Filmmakers have a lot in common with magicians. The history of cinema is a long story of technology and style seeking to dazzle one generation more than the one before it. Audiences get savvy and need to be fooled by something else. Styles need to change to produce a new product and express a "modern" vision. Currently, the found footage style is an ironic continuation of the march of progress. By mimicking amateur video skills and technology, the found footage filmmaker seeks to make the film more real and accessible to an audience used to this kind of careless photography.
This isn't a new idea, of course, cinema verite inspired shaky handheld camera work for decades. Found footage also offers a great budget short cut for indie filmmakers, as it excuses them from the professional look that can eat up so much money. Smaller and better cameras now make it possible to capture points-of-view (POV) shots nearly impossible in the past. Rather than imitating the camera's eye of the action, this kind of camera work simulates sight itself. Movies have crept closer to video games, and some filmmakers have made a bet that looking down the barrel of a gun will make the action even more immersive. The creators of Act of Valor wanted the audience to see a firefight through the eyes of a Navy SEAL, not just as a SEAL might see the fight, but as a real SEAL would see the fight through his goggles and his gun sight.
In this film, the assassination of a CIA station chief sends the SEALs on a global game of cat-and-mouse, first with drug dealers and finally with international terrorists. These troops are assigned mission after mission to end what is becoming a larger threat. As important as these missions are, it's clear that supporting each other on and off the battlefield is at the heart of what these characters do.
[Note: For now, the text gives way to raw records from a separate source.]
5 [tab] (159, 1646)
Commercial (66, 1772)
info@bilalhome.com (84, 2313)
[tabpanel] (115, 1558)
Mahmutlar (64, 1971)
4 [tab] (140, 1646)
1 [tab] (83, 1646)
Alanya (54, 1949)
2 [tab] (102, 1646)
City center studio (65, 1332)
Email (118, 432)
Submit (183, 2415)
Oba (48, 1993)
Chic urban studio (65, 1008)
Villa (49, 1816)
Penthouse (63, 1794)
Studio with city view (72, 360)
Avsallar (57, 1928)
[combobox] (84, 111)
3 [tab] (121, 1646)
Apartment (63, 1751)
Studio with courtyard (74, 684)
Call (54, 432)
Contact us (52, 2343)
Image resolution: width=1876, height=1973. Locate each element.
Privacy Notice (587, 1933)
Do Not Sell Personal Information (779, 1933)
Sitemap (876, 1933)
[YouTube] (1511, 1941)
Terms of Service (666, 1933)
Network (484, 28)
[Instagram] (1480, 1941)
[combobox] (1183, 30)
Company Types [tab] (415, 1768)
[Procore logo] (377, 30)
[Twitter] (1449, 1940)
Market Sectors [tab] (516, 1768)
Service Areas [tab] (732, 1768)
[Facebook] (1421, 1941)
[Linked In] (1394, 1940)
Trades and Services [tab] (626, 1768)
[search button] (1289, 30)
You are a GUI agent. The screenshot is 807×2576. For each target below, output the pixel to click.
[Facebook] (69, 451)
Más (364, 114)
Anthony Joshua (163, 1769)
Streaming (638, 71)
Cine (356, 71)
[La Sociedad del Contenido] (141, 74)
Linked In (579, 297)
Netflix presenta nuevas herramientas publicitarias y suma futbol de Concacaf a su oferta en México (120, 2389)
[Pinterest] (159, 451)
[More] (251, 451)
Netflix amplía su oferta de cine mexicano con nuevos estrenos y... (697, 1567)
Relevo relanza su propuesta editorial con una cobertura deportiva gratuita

Mike McCoy and Scott Waugh wanted to make a war movie after working with the Navy to create a training film. This access gave them the idea to use real SEALs instead of relying on actors to approximate the elite special operations force, not as advisors, but as actual performers. The basic idea is not original, as R. Lee Ermey was a real marine drill sergeant before Full Metal Jacket gave him a new career. Kirk Douglas served in the Pacific Theater of WW 2, and don't forget Audie Murphy played himself in the movie adaptation of his book To Hell and Back.
As tempting as it is to think that experience equals the ability to create a simulation of that experience, it is by no means an immutable law. Jean-Claude Van Damme was a good fighter, once upon a time, but that doesn't mean his films are any better for it. There are many more examples. Oscars go to people making movies that really affect us; it's not an easy thing to do. Unfortunately, Act of Valor misses the outer ring of that target by a few yards. Nothing about this film would make you think it might get an Oscar, of course, but it isn't even a very good action or war movie.